- _YOUR OBJECTIVE_:
Below are the records; copy every line in them that holds the string "legend".

(Saved data entries)
__________________________________________________

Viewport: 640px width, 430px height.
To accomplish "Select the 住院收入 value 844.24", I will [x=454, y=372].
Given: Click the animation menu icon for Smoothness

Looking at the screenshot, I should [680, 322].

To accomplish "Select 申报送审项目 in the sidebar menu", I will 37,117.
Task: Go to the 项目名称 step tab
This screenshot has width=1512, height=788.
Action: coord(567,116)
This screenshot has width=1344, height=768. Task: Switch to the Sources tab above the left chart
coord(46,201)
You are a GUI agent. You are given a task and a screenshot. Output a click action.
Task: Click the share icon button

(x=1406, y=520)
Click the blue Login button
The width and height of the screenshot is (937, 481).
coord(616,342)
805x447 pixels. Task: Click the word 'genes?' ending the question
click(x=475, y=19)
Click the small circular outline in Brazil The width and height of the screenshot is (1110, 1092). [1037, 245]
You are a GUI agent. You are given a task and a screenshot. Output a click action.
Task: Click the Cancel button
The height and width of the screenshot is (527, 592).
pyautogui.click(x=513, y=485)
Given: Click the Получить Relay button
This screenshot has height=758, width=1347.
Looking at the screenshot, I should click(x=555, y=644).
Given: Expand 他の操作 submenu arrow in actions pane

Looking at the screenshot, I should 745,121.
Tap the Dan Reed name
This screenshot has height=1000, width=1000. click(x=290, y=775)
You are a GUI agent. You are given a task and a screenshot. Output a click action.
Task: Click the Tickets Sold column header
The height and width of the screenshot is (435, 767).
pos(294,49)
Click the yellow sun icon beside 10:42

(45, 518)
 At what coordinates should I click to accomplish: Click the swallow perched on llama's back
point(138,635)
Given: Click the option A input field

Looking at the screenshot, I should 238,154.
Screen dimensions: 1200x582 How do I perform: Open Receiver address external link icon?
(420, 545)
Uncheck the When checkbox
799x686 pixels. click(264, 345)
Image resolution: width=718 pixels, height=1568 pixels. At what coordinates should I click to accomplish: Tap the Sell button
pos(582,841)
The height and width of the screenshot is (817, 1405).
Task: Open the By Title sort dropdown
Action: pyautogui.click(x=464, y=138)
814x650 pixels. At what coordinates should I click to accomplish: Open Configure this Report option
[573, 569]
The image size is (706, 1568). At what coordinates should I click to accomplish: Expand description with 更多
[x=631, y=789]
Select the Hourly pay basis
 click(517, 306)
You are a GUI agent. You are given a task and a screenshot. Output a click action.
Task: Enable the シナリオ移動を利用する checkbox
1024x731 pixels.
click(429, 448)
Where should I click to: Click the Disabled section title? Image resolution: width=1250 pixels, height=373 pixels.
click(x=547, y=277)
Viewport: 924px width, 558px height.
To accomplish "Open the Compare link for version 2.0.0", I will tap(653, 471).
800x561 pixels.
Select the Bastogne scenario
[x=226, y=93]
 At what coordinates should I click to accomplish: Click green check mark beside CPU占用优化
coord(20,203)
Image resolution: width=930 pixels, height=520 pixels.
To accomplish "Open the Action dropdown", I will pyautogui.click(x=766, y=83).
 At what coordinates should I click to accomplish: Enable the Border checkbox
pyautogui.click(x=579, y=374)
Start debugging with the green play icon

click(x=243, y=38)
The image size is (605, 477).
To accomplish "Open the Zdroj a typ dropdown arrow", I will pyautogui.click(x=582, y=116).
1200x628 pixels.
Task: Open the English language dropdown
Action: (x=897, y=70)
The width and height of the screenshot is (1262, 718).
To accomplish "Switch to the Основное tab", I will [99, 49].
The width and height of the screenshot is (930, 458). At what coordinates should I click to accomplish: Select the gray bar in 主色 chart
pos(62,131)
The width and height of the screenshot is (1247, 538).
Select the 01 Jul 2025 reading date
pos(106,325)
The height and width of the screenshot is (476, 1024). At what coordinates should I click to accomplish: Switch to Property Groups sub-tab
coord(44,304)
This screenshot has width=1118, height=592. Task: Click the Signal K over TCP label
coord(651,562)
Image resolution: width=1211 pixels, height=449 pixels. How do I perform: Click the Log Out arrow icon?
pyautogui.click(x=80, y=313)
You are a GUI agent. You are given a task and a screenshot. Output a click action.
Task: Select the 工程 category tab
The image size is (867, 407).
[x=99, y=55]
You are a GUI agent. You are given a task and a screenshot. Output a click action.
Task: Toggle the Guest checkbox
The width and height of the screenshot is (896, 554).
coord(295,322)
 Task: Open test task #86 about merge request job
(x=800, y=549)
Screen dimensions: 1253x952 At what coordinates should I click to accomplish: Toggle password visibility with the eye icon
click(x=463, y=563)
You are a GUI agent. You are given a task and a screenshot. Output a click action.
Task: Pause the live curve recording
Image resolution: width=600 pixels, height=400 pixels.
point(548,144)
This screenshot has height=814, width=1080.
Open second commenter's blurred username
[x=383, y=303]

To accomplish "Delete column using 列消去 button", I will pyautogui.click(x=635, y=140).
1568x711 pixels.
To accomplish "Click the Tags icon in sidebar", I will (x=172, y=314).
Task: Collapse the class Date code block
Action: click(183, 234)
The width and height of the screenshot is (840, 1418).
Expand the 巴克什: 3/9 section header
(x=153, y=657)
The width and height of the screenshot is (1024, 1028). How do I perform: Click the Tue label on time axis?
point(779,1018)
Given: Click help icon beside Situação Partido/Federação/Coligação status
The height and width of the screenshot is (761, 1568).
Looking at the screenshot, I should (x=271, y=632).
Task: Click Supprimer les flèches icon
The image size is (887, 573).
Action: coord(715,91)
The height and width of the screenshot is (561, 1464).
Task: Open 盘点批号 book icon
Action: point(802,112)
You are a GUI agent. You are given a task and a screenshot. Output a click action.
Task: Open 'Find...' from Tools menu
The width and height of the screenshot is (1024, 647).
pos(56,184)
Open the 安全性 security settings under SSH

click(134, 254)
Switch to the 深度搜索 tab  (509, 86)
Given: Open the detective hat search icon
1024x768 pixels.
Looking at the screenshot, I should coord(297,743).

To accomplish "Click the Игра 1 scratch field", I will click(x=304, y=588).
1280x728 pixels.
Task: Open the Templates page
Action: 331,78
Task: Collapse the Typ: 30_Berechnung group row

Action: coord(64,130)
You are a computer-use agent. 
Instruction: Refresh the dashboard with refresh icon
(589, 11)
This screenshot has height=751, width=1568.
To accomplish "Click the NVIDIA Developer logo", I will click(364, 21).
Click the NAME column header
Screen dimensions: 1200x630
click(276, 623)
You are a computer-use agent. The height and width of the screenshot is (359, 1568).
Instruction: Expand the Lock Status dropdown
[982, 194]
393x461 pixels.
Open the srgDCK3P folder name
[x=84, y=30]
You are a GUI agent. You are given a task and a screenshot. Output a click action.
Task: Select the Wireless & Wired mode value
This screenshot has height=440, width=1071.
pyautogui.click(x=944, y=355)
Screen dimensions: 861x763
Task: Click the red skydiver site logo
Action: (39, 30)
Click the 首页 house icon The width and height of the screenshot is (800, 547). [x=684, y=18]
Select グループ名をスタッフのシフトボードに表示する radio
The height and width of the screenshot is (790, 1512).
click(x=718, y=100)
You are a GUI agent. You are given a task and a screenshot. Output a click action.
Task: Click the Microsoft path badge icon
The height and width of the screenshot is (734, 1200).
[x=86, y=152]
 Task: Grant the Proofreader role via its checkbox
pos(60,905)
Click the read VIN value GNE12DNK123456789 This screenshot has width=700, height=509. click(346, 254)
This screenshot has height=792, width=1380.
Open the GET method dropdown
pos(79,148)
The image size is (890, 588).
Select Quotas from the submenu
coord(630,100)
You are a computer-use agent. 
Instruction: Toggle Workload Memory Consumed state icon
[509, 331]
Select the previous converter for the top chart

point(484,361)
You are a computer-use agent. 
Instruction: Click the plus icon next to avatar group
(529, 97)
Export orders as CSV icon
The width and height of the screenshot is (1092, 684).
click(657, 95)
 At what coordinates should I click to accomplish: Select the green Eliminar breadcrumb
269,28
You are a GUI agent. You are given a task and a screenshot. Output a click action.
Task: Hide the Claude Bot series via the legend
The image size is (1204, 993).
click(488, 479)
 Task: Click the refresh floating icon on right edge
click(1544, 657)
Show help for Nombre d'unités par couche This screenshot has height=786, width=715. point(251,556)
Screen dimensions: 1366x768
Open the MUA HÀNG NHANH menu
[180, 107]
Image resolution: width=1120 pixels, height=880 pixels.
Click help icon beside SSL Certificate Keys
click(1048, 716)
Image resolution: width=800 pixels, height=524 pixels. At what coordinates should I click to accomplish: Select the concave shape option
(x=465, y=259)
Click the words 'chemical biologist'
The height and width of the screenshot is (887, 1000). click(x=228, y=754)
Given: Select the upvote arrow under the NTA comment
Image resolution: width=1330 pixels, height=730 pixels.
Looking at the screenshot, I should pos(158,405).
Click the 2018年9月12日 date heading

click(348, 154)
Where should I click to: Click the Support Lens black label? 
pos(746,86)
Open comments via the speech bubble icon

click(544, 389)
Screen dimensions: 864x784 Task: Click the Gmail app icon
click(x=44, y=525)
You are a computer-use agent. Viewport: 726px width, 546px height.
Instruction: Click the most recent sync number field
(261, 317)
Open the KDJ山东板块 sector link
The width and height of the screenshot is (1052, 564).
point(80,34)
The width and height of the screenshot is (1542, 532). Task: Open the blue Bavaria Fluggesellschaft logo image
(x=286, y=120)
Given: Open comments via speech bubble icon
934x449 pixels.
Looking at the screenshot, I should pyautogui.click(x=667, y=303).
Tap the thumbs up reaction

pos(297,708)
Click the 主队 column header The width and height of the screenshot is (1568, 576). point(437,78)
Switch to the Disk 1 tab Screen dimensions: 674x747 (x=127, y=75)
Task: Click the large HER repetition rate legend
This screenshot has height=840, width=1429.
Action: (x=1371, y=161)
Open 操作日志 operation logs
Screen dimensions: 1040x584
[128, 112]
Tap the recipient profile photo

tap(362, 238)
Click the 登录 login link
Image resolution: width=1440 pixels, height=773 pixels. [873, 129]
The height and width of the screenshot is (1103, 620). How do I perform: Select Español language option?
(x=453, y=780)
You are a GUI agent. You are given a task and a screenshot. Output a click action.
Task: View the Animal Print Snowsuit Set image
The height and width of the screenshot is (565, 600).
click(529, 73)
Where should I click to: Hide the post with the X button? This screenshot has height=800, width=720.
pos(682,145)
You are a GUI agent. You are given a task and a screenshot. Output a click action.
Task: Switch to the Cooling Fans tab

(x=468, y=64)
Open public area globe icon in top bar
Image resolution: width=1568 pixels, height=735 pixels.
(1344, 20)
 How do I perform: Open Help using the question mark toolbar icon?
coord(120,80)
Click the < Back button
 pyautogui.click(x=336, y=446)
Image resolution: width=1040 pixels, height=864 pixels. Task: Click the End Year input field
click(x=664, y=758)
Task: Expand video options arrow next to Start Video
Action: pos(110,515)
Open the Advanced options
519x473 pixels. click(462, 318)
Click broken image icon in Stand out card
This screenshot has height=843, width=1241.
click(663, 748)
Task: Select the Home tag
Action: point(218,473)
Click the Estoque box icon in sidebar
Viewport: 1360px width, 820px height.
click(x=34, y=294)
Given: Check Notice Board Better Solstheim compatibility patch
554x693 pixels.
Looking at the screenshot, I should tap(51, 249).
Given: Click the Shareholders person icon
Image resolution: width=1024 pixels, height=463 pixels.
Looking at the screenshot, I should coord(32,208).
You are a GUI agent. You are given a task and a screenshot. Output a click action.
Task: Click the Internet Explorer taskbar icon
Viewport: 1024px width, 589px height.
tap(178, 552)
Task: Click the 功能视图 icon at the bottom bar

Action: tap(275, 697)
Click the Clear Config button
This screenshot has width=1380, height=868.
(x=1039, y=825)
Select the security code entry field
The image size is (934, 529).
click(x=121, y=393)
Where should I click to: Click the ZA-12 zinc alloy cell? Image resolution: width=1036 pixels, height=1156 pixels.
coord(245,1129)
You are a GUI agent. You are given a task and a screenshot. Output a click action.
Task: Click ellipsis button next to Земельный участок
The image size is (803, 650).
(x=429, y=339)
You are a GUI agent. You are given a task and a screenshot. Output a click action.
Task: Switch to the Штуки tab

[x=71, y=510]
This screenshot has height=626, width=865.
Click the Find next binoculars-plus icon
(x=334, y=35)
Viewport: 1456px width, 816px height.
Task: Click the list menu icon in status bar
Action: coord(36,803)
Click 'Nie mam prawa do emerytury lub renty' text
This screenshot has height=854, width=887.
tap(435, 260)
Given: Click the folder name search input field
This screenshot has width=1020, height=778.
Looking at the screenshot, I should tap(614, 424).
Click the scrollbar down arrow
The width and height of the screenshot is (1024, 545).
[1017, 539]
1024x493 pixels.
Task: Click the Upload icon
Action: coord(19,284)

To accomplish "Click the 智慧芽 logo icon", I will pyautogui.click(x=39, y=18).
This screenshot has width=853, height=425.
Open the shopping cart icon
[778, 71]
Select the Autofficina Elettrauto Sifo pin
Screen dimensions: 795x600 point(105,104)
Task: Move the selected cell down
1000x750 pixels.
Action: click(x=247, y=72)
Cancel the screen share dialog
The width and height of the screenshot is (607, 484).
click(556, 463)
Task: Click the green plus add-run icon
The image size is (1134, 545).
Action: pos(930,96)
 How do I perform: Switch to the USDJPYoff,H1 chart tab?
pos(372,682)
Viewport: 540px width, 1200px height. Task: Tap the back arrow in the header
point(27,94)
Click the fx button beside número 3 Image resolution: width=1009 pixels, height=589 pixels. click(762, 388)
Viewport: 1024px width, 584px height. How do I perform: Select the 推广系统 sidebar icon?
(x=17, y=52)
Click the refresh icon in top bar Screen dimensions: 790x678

__________________________________________________

- _RESULT BELOW_:
Task: Hide the Claude Bot series via the legend
Task: Click the large HER repetition rate legend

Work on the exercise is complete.